WHAT YOU NEED TO DO: Return each line of the data below that contains the string "Cultural".

MATERIAL SHOWN:
■ ■ ■ ■ ■
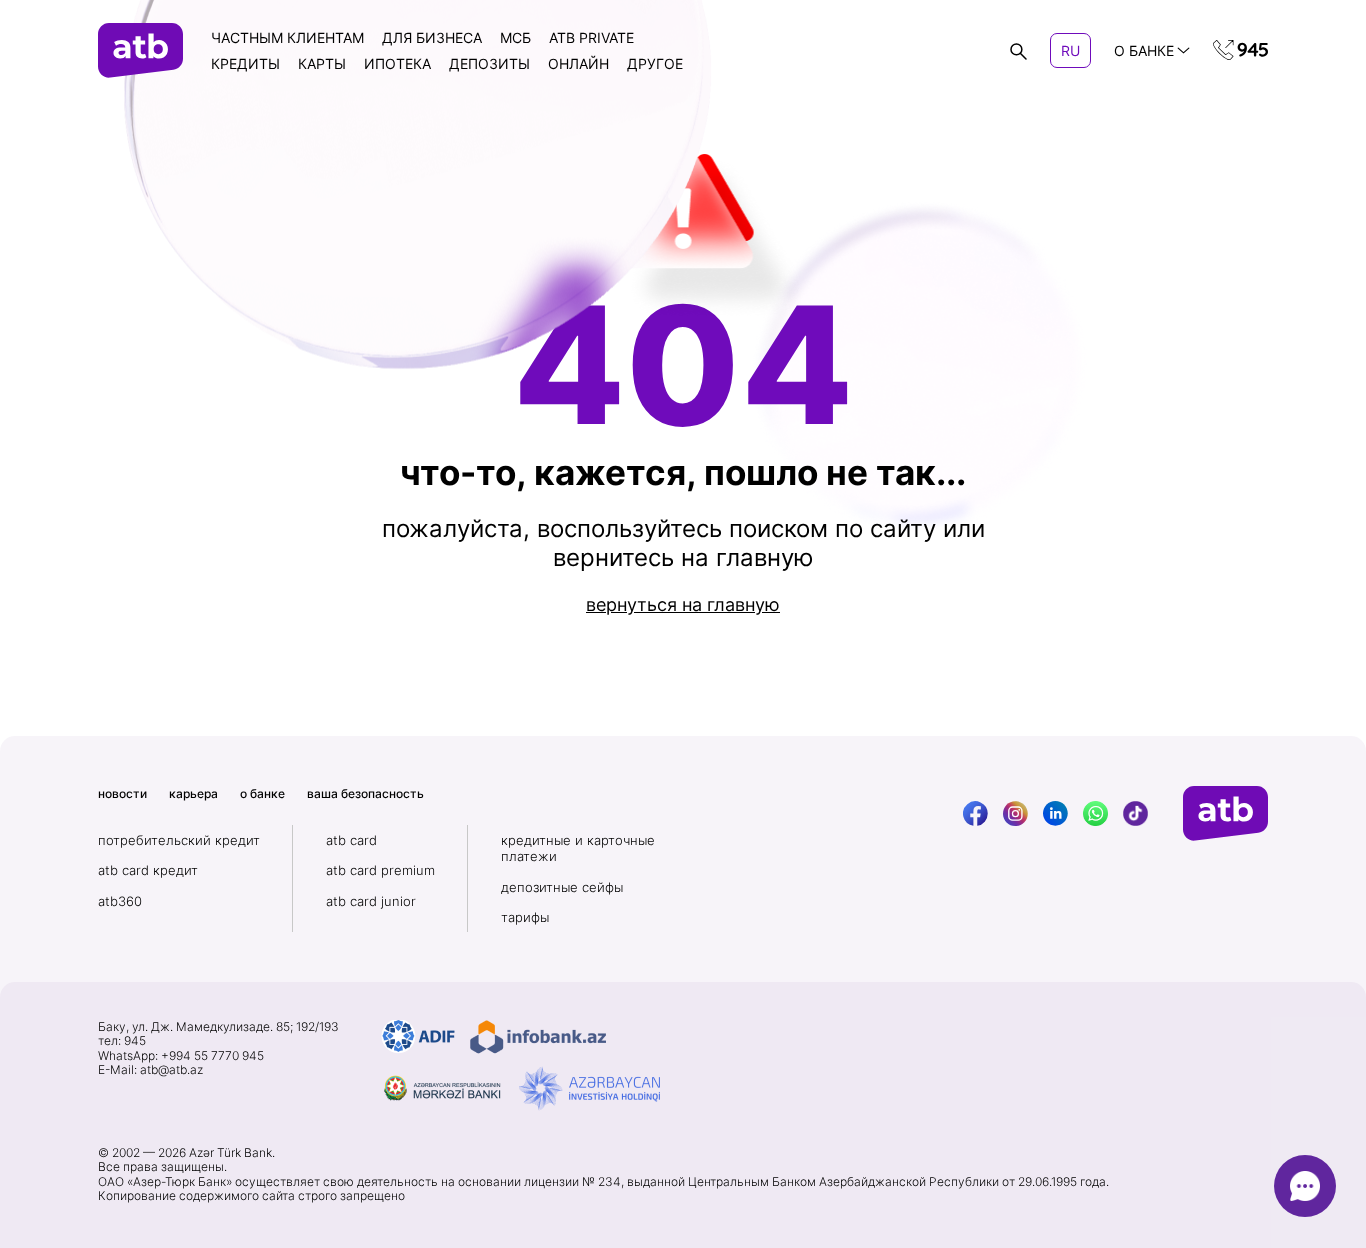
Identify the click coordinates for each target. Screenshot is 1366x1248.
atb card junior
■ ■ ■ ■ ■
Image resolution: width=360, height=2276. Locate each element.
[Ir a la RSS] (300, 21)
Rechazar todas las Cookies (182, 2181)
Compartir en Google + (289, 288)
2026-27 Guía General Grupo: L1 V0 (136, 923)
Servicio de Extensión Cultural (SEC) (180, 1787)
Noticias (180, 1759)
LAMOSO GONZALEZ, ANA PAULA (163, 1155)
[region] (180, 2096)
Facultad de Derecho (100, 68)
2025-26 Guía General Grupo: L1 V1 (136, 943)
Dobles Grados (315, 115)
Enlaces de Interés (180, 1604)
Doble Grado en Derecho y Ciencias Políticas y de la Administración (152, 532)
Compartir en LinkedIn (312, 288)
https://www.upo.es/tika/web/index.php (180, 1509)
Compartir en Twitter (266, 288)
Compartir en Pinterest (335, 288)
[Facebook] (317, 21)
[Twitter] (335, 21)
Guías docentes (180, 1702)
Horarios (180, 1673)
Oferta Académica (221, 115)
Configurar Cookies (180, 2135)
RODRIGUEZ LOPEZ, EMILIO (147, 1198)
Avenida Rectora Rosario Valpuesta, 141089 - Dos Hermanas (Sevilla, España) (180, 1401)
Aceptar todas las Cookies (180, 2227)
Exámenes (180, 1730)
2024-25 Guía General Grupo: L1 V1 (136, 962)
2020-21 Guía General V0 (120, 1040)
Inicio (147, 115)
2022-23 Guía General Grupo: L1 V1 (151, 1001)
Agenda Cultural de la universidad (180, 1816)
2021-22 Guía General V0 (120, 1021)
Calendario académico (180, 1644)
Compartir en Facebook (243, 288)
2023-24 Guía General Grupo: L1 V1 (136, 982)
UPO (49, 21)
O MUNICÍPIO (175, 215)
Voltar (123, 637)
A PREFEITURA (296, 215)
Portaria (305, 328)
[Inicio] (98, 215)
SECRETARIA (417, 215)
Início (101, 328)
■ ■ ■ ■ ■
RESULT FOR THIS TASK:
Servicio de Extensión Cultural (SEC) (180, 1787)
Agenda Cultural de la universidad (180, 1816)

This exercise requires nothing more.